Exercise objective> Using the records below, write out again exactly the lines that begin at the line containing "Using the community (74, 2506)" and end at the line containing "[Go to page 2] (146, 584)", and no other lines.

Dataset records>
- - - - - - -
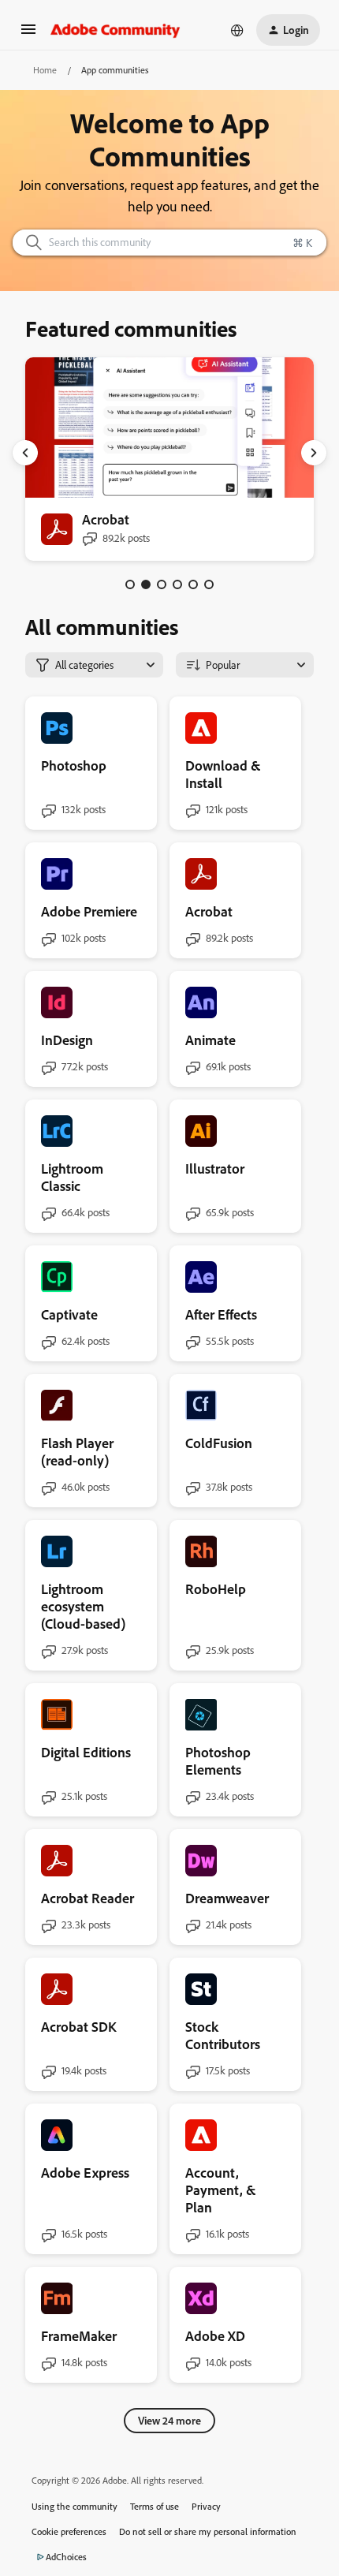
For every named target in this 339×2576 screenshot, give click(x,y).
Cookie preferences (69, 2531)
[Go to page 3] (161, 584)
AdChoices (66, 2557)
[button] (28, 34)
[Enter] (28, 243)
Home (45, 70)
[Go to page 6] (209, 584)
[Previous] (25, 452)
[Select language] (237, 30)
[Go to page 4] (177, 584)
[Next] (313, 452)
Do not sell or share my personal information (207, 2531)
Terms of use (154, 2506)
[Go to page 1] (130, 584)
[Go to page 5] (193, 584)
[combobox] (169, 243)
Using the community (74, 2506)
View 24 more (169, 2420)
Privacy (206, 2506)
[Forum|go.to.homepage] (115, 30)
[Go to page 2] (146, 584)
- - - - - - -
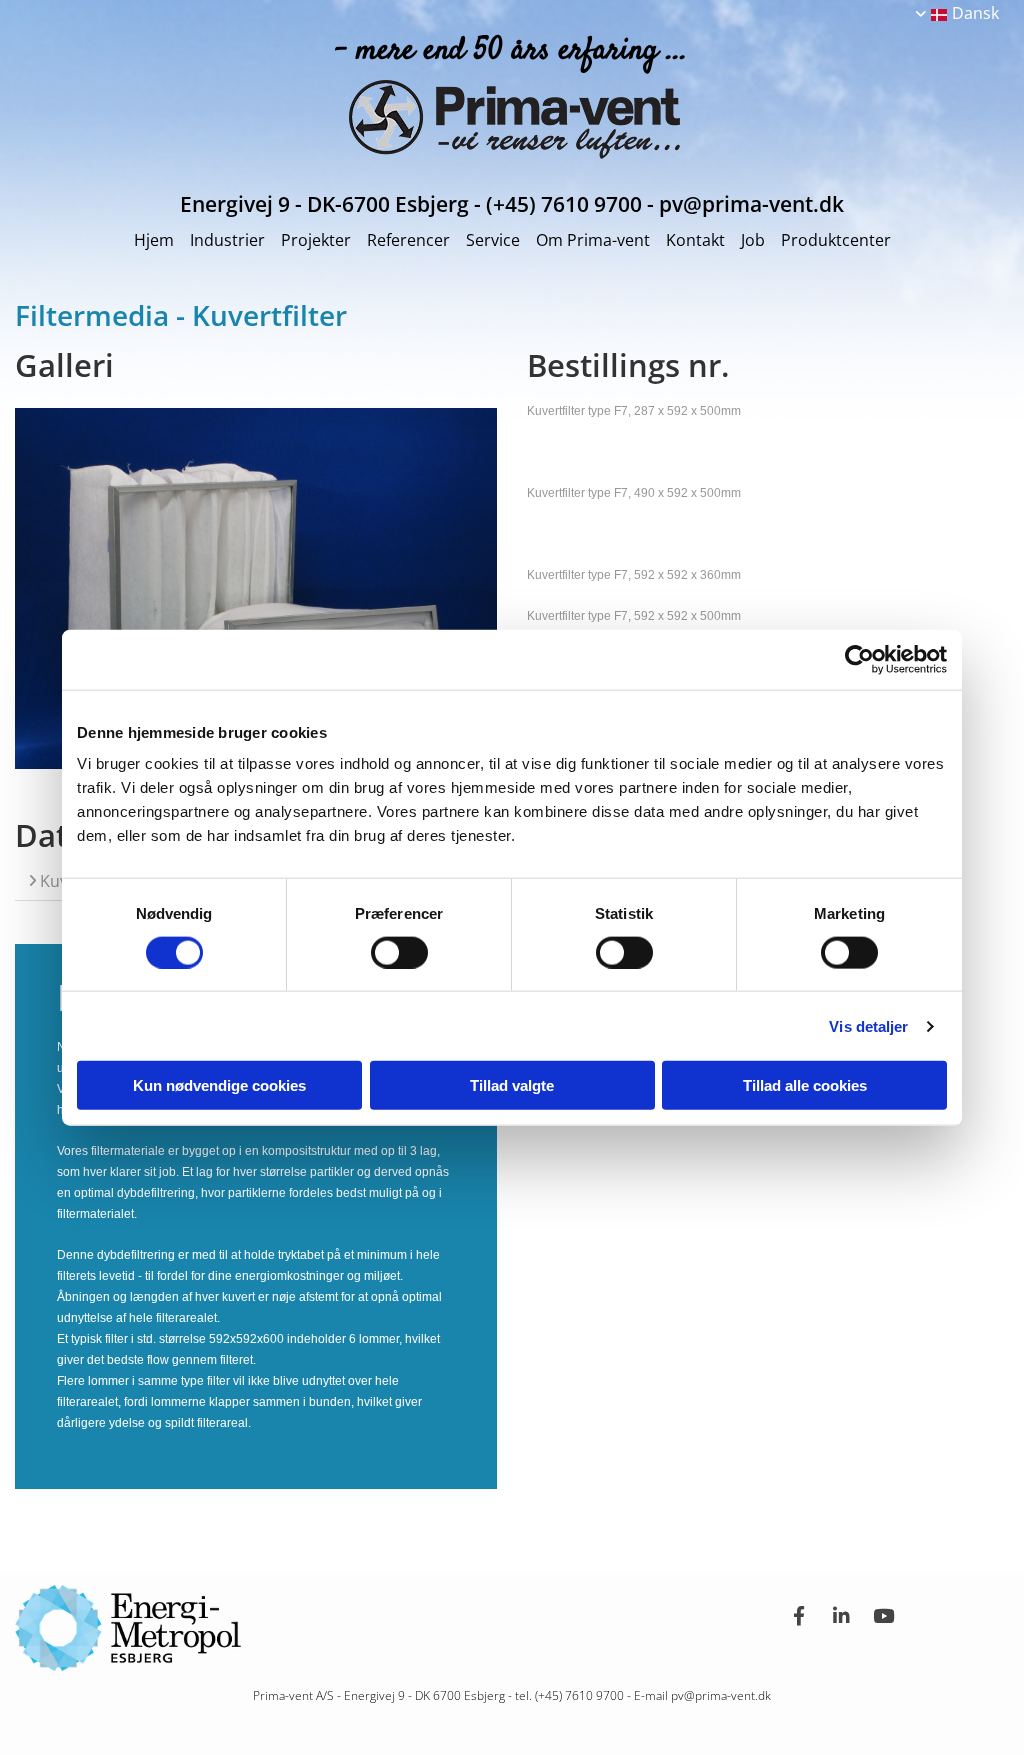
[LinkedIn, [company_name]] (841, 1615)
- - - - - - -
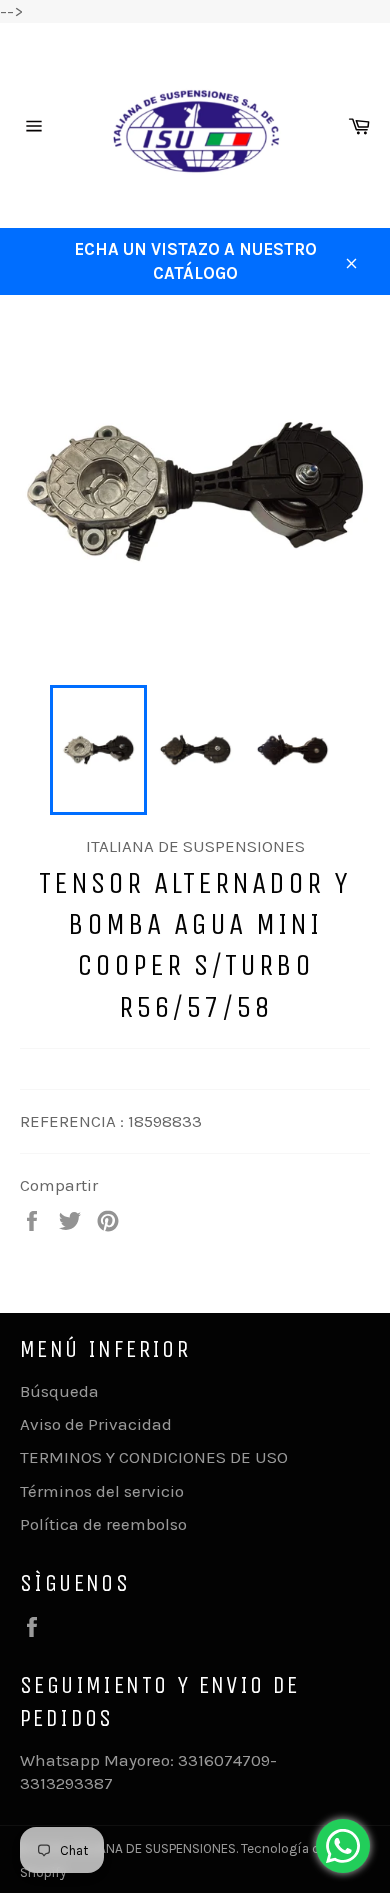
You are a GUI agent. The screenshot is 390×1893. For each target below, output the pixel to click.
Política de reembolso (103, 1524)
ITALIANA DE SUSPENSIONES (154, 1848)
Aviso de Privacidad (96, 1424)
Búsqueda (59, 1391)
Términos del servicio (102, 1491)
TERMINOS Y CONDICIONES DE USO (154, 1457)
- - - - - - -
Written answer>
Using the community (74, 2506)
View 24 more (169, 2420)
Privacy (206, 2506)
[Forum|go.to.homepage] (115, 30)
[Go to page 2] (146, 584)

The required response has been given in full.